Suitable things to investigate, safe toys and regular opportunities to play. E.g. squeaky toys, balls, somewhere to dig and opportunities to play hide and seek. Vary play and toys frequently.
- Ferrets are curious - play and exploratory behaviours are essential behaviours for them.
- A shallow water bath if they enjoy playing in water - some do, but it depends on the individual. Always supervise (ensure it’s shallow enough so they can always get out) and never force them to swim.
- Daily exercise opportunities to stay fit and healthy - ideally, daily access to a safe play area.
- Daily observation for any signs of excessive aggression in the group e.g. biting, with or without shaking or dragging of the other animal.
- To be kept away from prey species. They are predators - predation comes naturally to them.
- Interesting mealtimes. Make them search for food by hiding it/using food toys.
- Constant access to everything they need e.g. space/food/water/hiding places/companions/toys.
Careful observation – changes in behaviour or showing regular signs of stress/fear could indicate distress, boredom, illness or injury - seek advice from a vet.
- The way ferrets behave depends on their age, personality and past experiences.

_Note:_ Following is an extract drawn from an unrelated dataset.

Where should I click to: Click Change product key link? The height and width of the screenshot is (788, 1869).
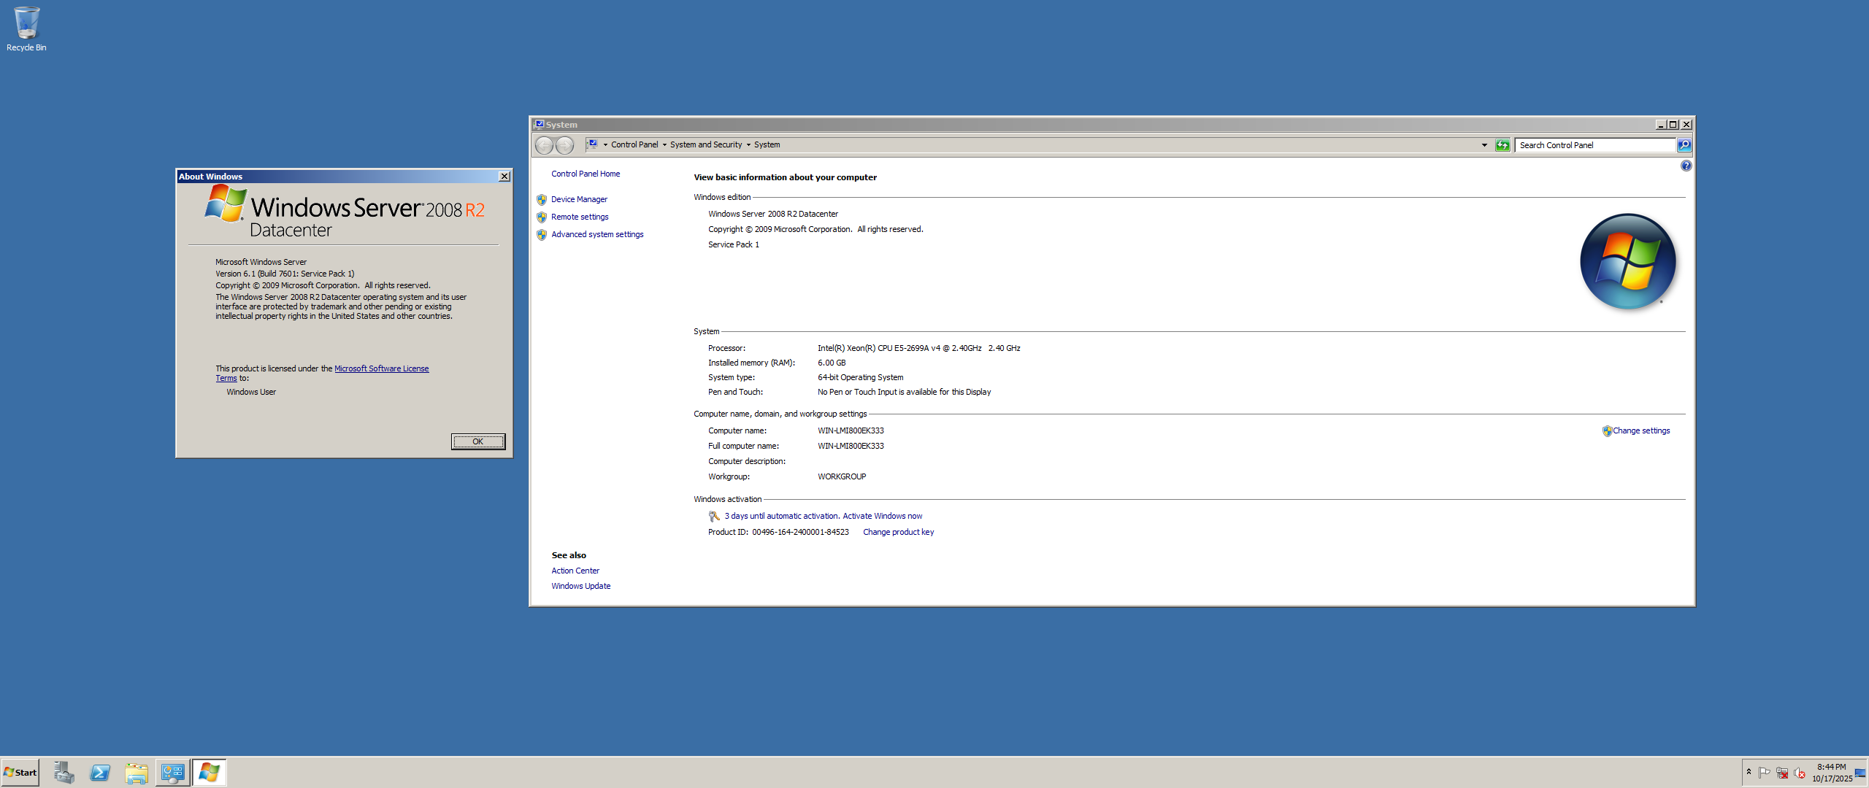(x=898, y=533)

- Frightened or stressed ferrets may change their behaviour or develop unwanted habits e.g. fleeing/hiding/screaming/hissing/biting.
- Signs of discomfort/pain include reluctance to move, weight loss, anorexia, trembling, collapse, crying, whimpering, and teeth grinding.

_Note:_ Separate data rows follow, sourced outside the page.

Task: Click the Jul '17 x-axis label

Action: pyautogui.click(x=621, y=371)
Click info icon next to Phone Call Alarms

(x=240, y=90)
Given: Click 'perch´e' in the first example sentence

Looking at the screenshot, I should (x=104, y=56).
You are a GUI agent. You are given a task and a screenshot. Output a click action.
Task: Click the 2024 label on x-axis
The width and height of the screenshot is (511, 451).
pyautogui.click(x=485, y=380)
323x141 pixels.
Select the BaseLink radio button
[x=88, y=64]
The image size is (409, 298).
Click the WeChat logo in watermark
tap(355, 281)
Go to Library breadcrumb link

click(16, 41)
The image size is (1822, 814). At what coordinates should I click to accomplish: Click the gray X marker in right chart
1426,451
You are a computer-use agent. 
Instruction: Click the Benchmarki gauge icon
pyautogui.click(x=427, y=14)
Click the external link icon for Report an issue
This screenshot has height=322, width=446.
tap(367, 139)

- Kindness! Never shout at or punish them, they are very unlikely to understand and can become more nervous or scared. If their behaviour becomes a problem, ask your vet for advice.
- To stay with their mother until at least 8 weeks of age – to learn how to behave in a group, e.g. how to communicate. Scent is important for communication (e.g. secretions, urine and faeces to mark territory.) Ferrets also communicate by using sounds and body language.